■ Directions for this task
Rewrite the records, from the line containing "This screenshot has height=307, width=189." through the end of the records, as a JSON list of strings with one string per line. Omit blank lines and leave the pictures out of the answer.

--- BEGIN Input for this task ---

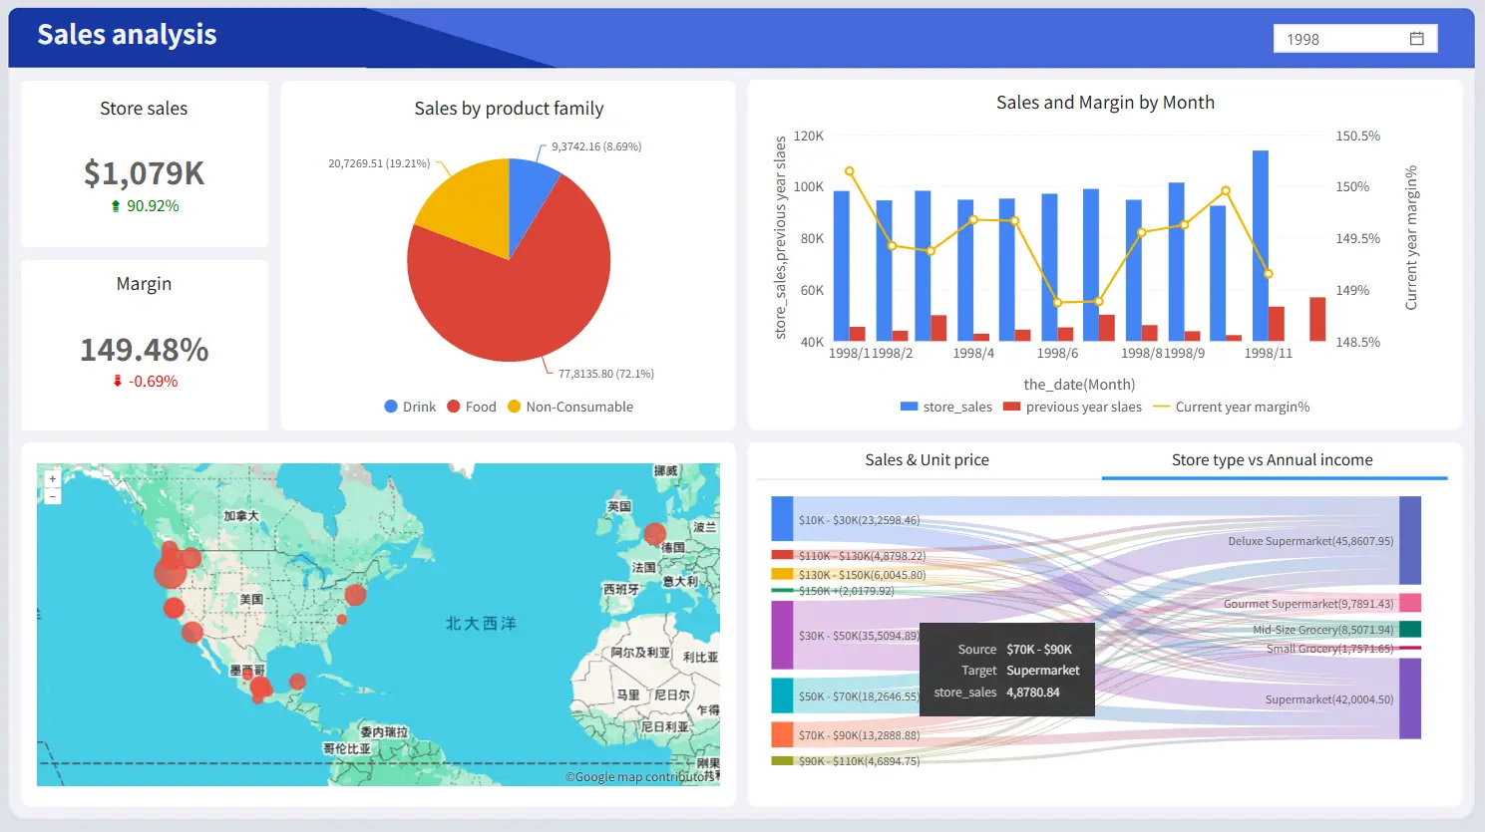The image size is (1485, 832).
Task: Switch to Sales & Unit price tab
Action: click(927, 459)
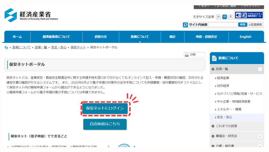Image resolution: width=269 pixels, height=152 pixels.
Task: Switch to the English site tab
Action: click(245, 37)

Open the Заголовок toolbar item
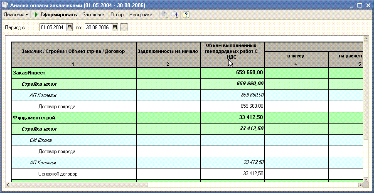click(x=94, y=15)
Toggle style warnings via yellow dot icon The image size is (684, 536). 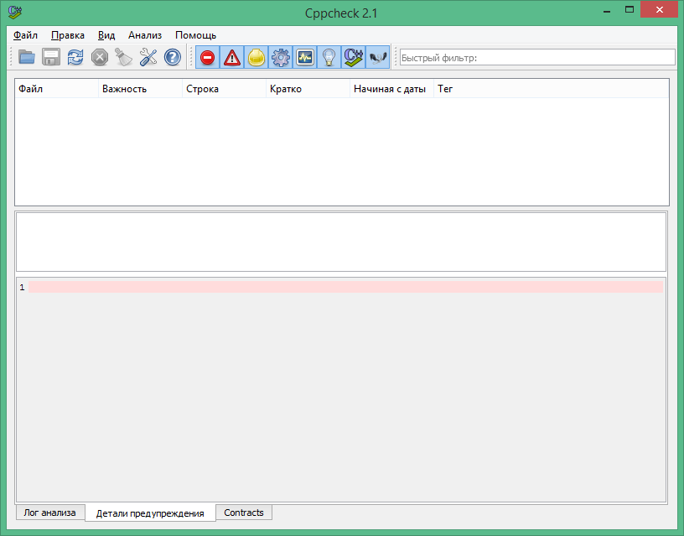click(x=257, y=57)
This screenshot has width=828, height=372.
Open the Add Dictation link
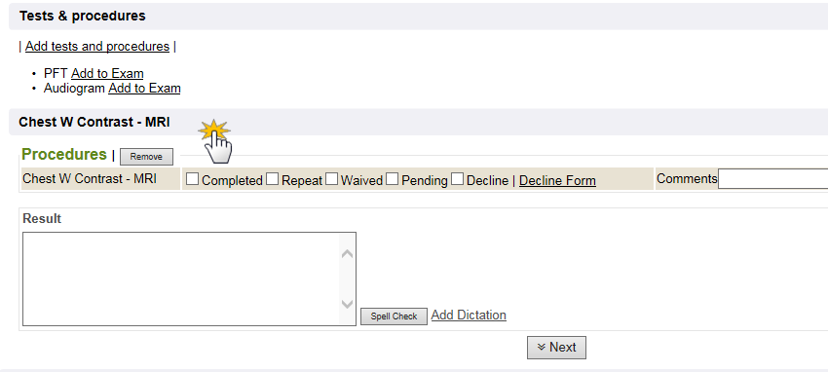469,315
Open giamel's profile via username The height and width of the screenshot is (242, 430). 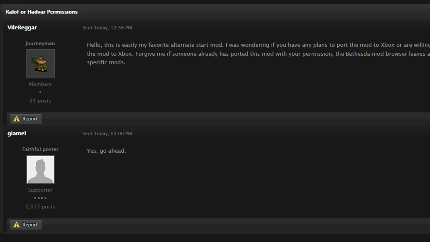pyautogui.click(x=17, y=133)
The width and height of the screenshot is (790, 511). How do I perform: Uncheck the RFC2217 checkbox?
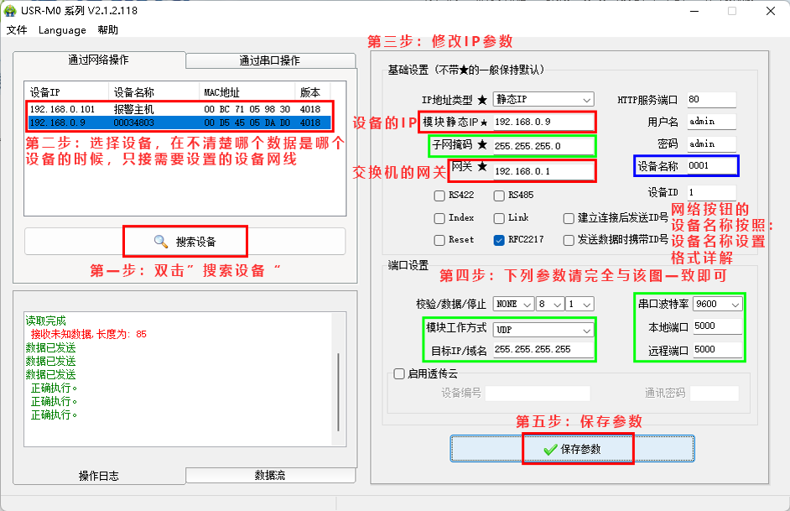click(x=499, y=239)
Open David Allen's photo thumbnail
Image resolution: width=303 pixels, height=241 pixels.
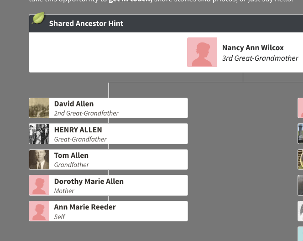(x=39, y=108)
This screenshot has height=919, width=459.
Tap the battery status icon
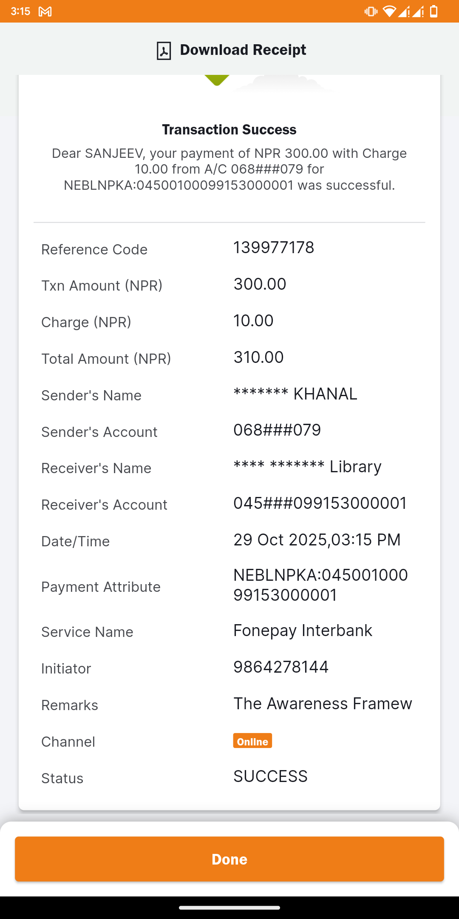434,11
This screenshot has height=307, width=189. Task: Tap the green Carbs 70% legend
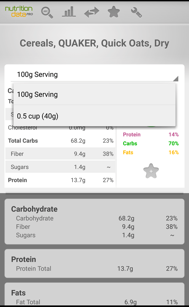point(151,143)
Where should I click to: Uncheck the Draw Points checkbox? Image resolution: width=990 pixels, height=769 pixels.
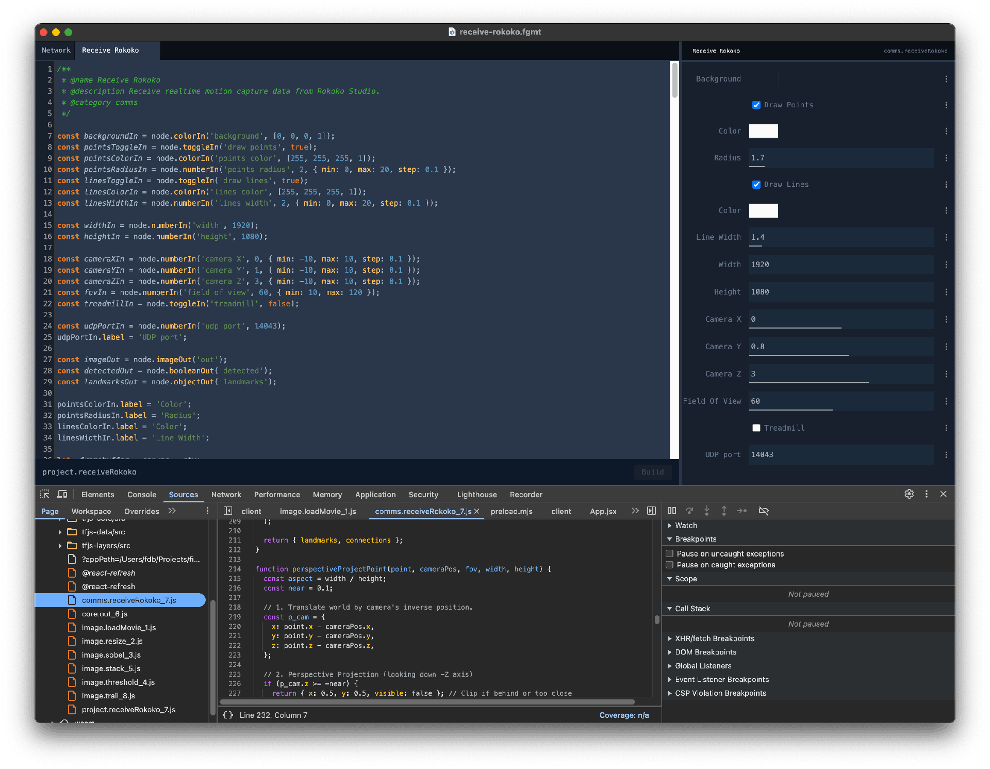click(x=756, y=105)
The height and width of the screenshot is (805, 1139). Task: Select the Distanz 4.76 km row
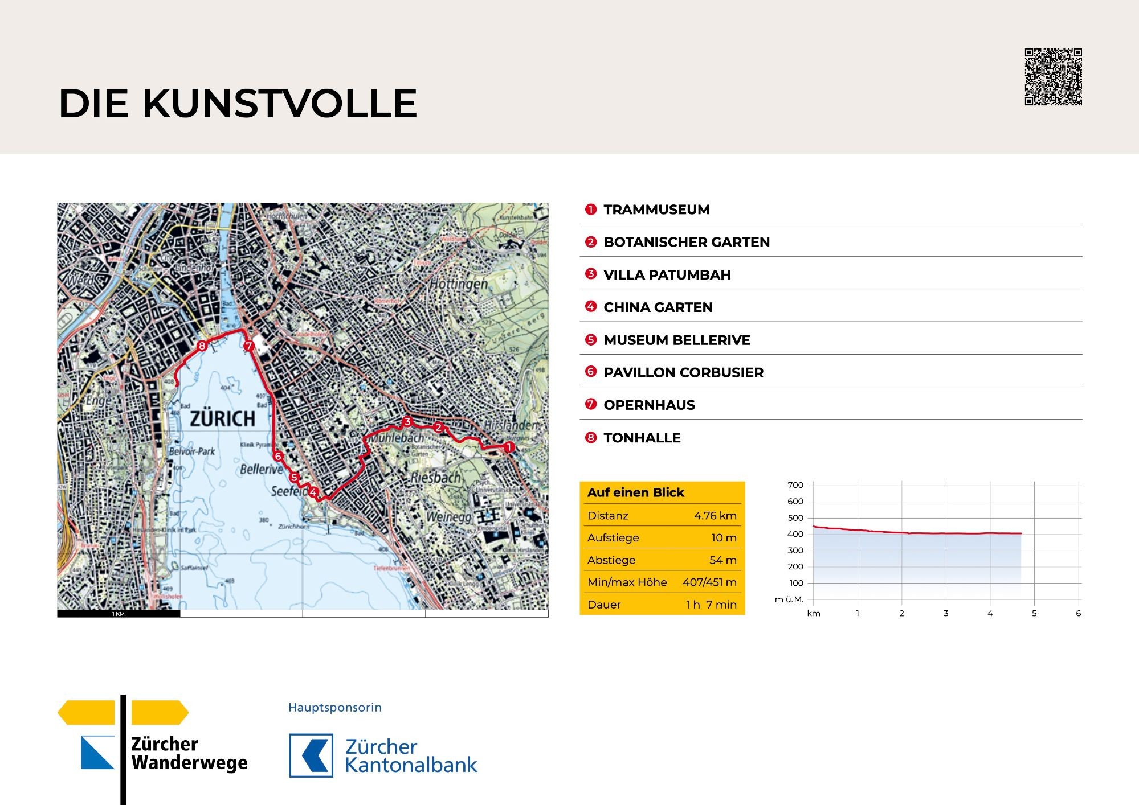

--- END Input for this task ---

■ Written solution
[
  "This screenshot has height=307, width=189. Task: Tap the green Carbs 70% legend",
  "point(151,143)",
  "Where should I click to: Uncheck the Draw Points checkbox? Image resolution: width=990 pixels, height=769 pixels.",
  "click(x=756, y=105)",
  "The height and width of the screenshot is (805, 1139). Task: Select the Distanz 4.76 km row"
]